La hausse de 5% du cash flow opérationnel à 2,5 milliards d’euros n’a pas eu d’effet favorable sur la dette, en hausse de 13% depuis fin 2011
Yves-Marc Le Réour

Le rapport semestriel détaillé d’E.ON confirme le net redressement des résultats du groupe allemand. Outre l’impact positif de 1,5 milliard d’euros lié à l’absence de charges exceptionnelles passées mi-2011 suite à l’abandon accéléré du nucléaire décidé par le gouvernement allemand, E.ON a revu début juillet en baisse le prix d’achat du gaz qu’il achète au russe Gazprom. Applicables rétroactivement à partir de début 2011 et jusqu’en 2036, ces nouveaux tarifs lui ont permis d’améliorer son bénéfice de 1,2 milliard au premier semestre. Stimulé par les activités de trading, son chiffre d’affaires a progressé de 23% à 65,4 milliards d’euros sur la période. Le groupe a également confirmé un bénéfice net ajusté de 3,3 milliards qui a plus que triplé en un an (948 millions entre janvier et juin 2011).

«Nous avons négocié avec succès notre approvisionnement en gaz et la réorganisation de l’entreprise est en bonne voie, grâce au programme d’optimisation E.ON 2.0», a commenté le président du directoire, Johannes Teyssen, en maintenant sa prévision d’un bénéfice net ajusté entre 4,1 et 4,5 milliards d’euros pour l’ensemble de l’exercice 2012, tandis que l’excédent brut d’exploitation est attendu entre 10,4 et 11 milliards. La baisse de la demande a cependant continué à affecter l’utilisation des capacités de production du groupe en Europe de l’Ouest, avec un impact négatif sur les prix et sur les marges.

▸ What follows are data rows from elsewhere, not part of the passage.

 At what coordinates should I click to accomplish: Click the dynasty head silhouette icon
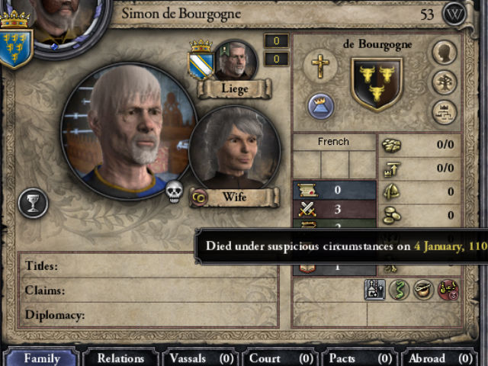[x=445, y=53]
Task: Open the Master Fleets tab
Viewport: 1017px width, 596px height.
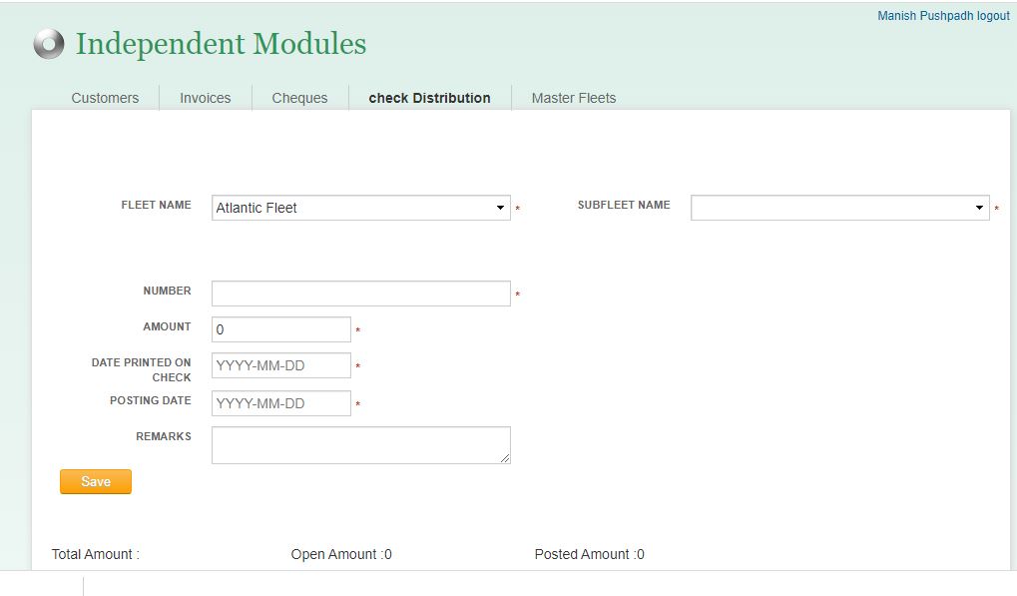Action: click(x=573, y=98)
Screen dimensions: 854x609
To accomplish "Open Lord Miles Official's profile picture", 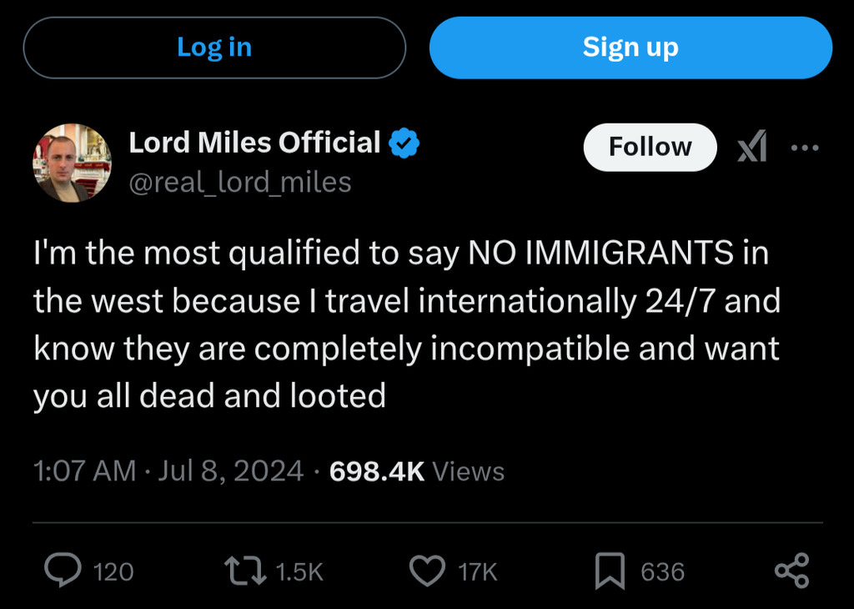I will coord(72,163).
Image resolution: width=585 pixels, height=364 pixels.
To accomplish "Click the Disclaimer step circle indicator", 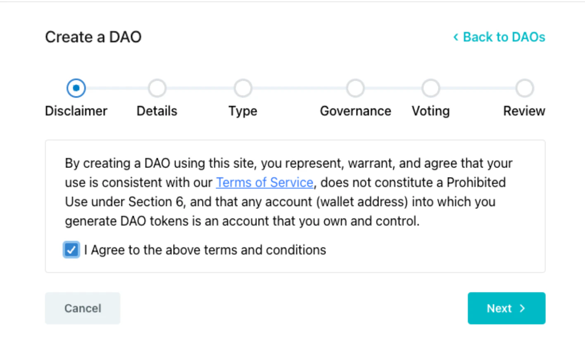I will pos(76,88).
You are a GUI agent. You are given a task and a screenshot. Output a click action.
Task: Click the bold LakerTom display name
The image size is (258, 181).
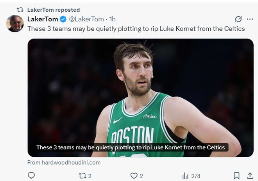click(x=43, y=19)
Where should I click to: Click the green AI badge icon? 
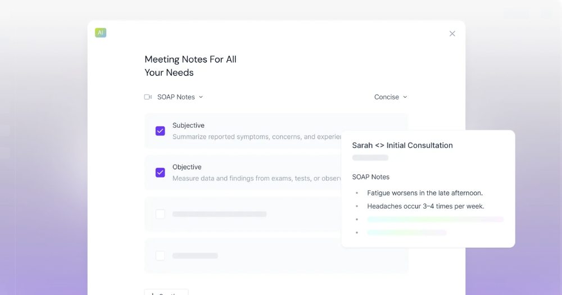point(101,33)
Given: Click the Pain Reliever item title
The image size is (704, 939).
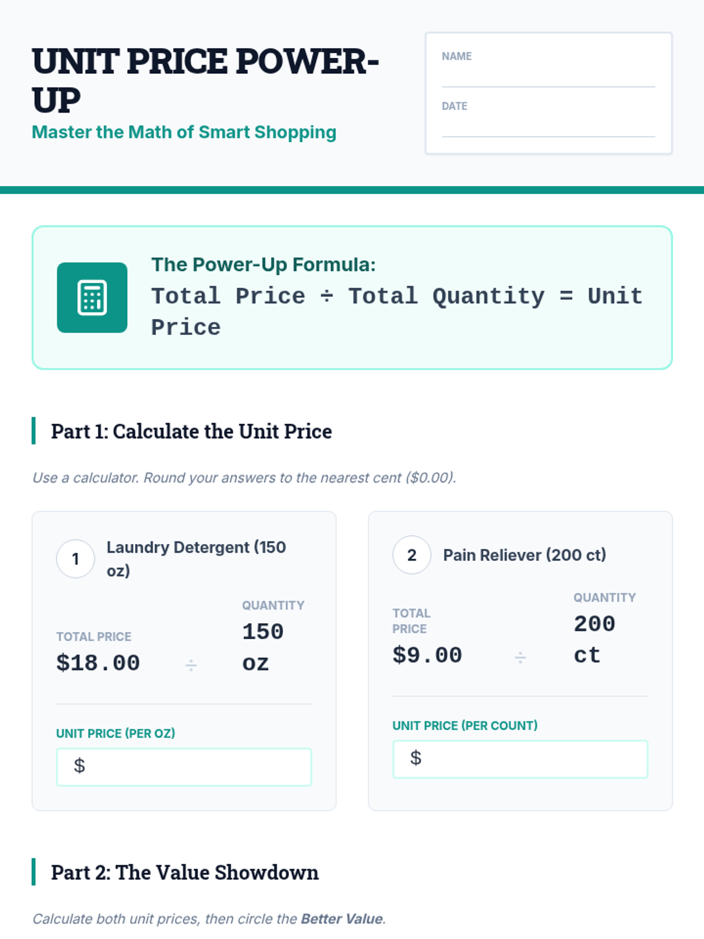Looking at the screenshot, I should 524,555.
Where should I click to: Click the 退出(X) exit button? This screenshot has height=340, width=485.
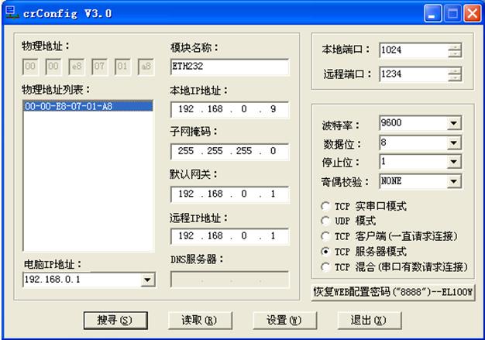pyautogui.click(x=368, y=320)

E.ON entend donc continuer à améliorer son portefeuille de génération électrique conventionnelle, à réduire ses coûts, et à «céder certains actifs là où cela sera nécessaire».

Malgré une hausse du cash flow opérationnel de 5% à 2,5 milliards d’euros entre janvier et juin, E.ON n’a pas été en mesure de réduire sa dette nette qui a progressé de 13% en 6 mois (et de 22% en un an) pour atteindre 41,1 milliards au 30 juin, en raison du paiement du dividende, des investissements dans les énergies renouvelables et d’une «augmentation significative» des provisions pour retraite découlant d’un plus faible taux d’actualisation. «E.ON a des chances de s’en être mieux sorti que son concurrent RWE au premier semestre car ce dernier n’a pas encore finalisé la renégociation de ses contrats avec Gazprom», pronostique Matthias Heck, analyste chez Maquarie Capital Europe. La réponse ne tardera pas car RWE doit publier ses comptes semestriels aujourd’hui.